Nvidia Stock Investors Just Got Great News From CEO Jensen Huang. It's Time to Buy.
Nvidia (NVDA 1.56%) has been a cornerstone of the artificial intelligence (AI) trade since it became a popular investment theme following OpenAI’s release of ChatGPT in late 2022. The stock has advanced 1,100% since January 2023, but shares have added just 1% in the past six months.
Fortunately, CEO Jensen Huang just gave investors great news that should ease concerns about whether AI spending is sustainable and whether Nvidia can hold its leadership position in AI infrastructure. Here are the important details.
Image source: The Motley Fool.
Jensen Huang says data center spending will reach $3 trillion to $4 trillion annually by 2030
Many investors are worried about the sustainability of AI spending, but Nvidia CEO Jensen Huang attempted to quell those concerns during the company’s fourth-quarter earnings call in February. “Compute demand is growing exponentially — the agentic AI inflection point has arrived,” he told analysts.

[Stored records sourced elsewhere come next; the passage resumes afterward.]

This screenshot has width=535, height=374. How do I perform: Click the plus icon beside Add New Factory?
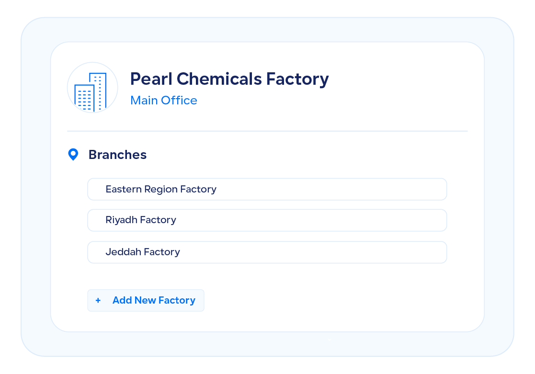point(98,301)
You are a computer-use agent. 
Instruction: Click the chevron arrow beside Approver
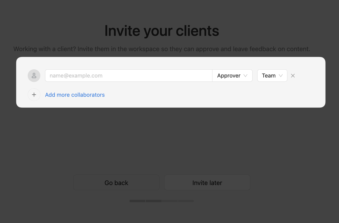point(245,76)
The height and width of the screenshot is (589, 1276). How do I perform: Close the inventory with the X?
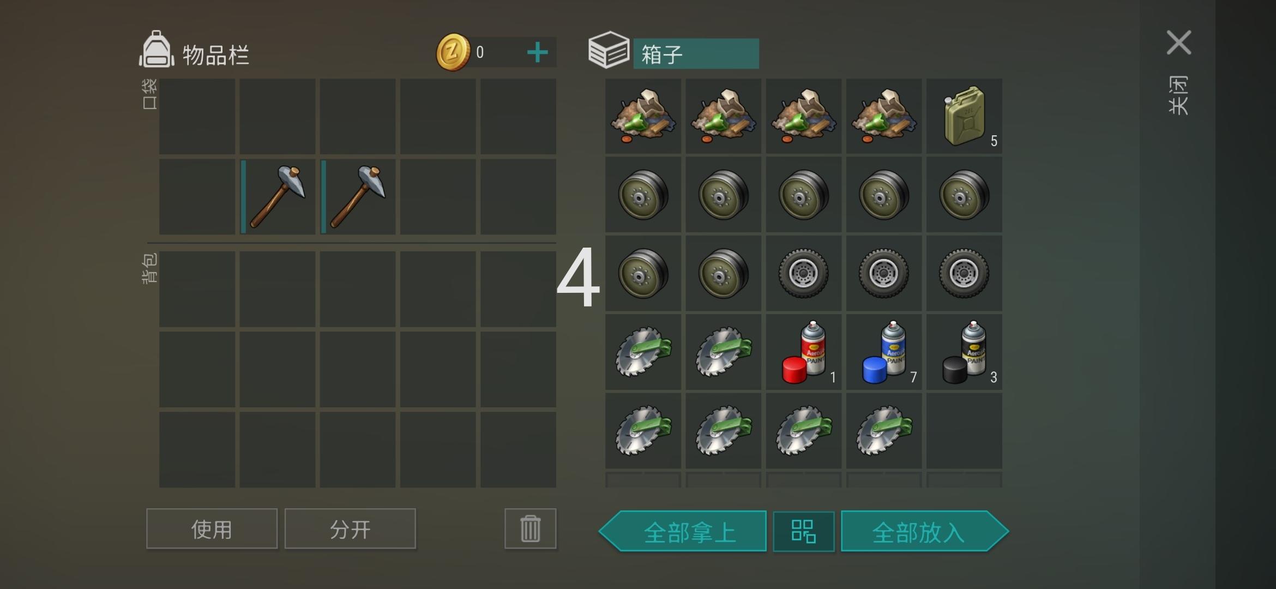tap(1178, 43)
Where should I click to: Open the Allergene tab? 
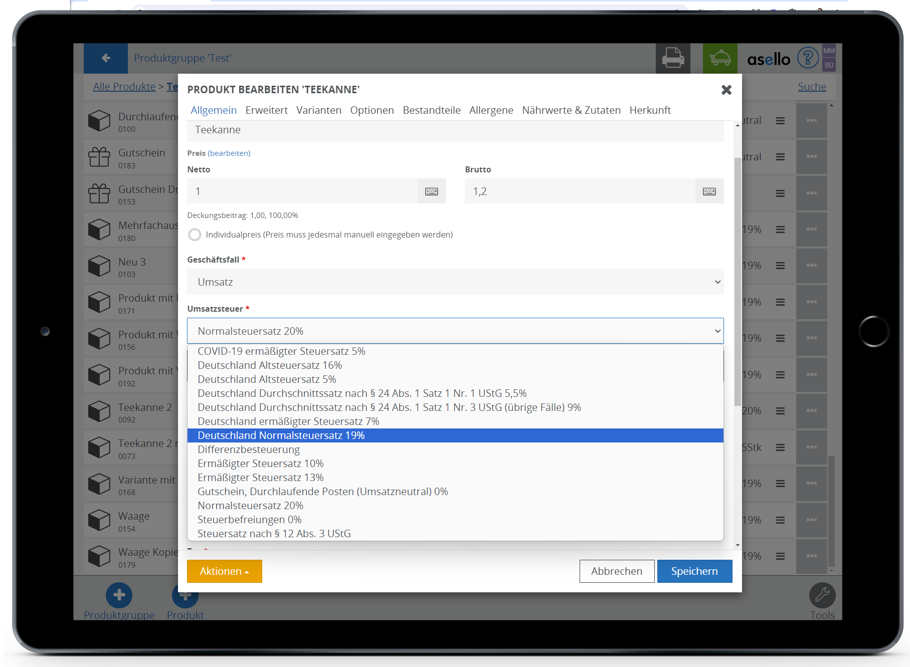(x=491, y=110)
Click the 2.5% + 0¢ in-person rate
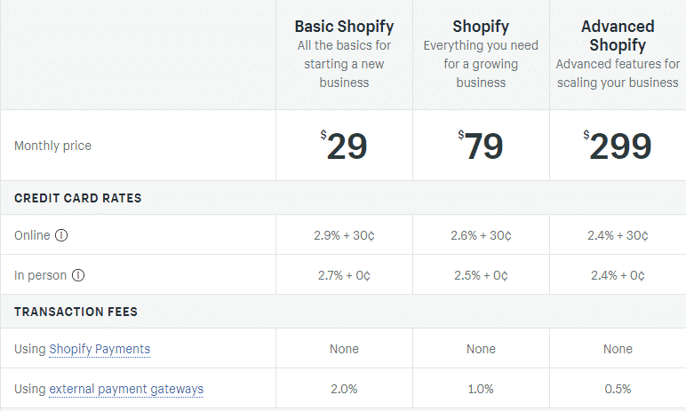Image resolution: width=686 pixels, height=411 pixels. 481,276
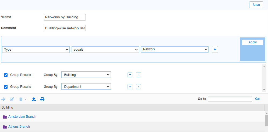Viewport: 268px width, 132px height.
Task: Toggle Group Results checkbox for Department row
Action: (x=6, y=87)
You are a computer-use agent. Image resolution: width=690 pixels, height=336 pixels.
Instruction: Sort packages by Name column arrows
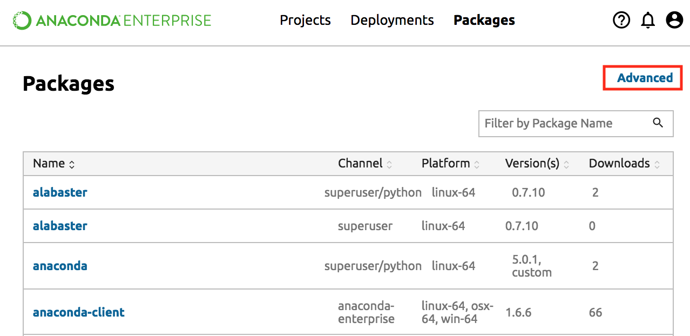(72, 164)
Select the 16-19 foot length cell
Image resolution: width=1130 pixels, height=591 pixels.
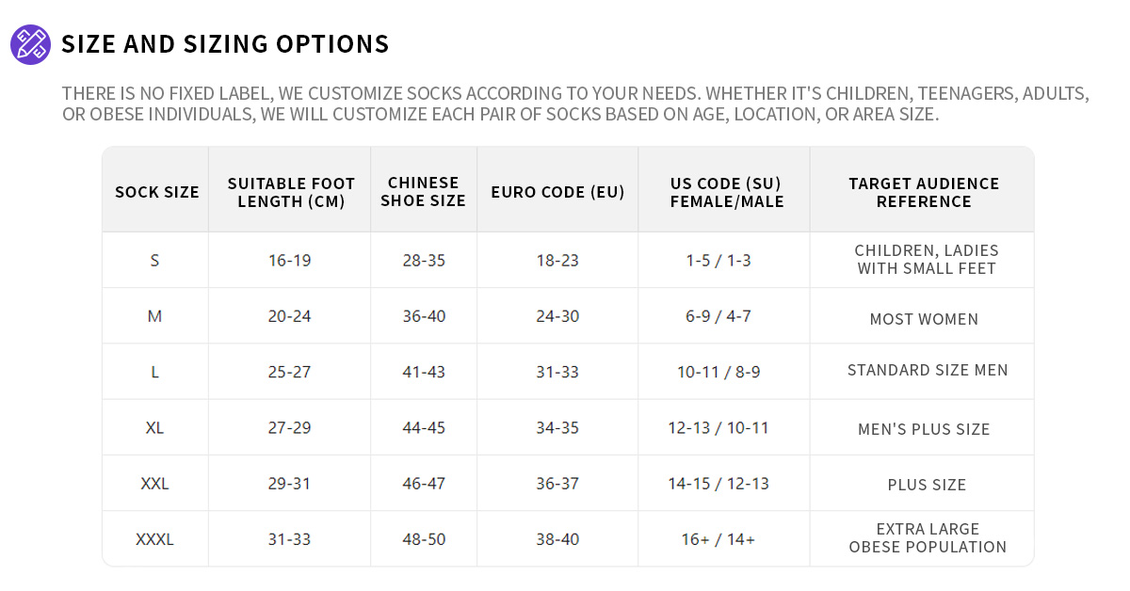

Companies are developing increasingly complex models to keep pace in the AI arms race. For instance, the GPT-3 models developed by OpenAI arranged text based on probabilities, meaning they were essentially sophisticated autocomplete systems. But the GPT-5 models solve multistep problems through reasoning.
Reasoning models are more compute-intensive, which means more Nvidia GPUs are needed for training and inference. Reasoning models also produce better outcomes and broaden the number of AI use cases, per JPMorgan strategist Stephanie Aliaga. “Beneath the near trillion-dollar headlines is a real computing platform shift decades in the making that is reshaping industries and business models,” she said.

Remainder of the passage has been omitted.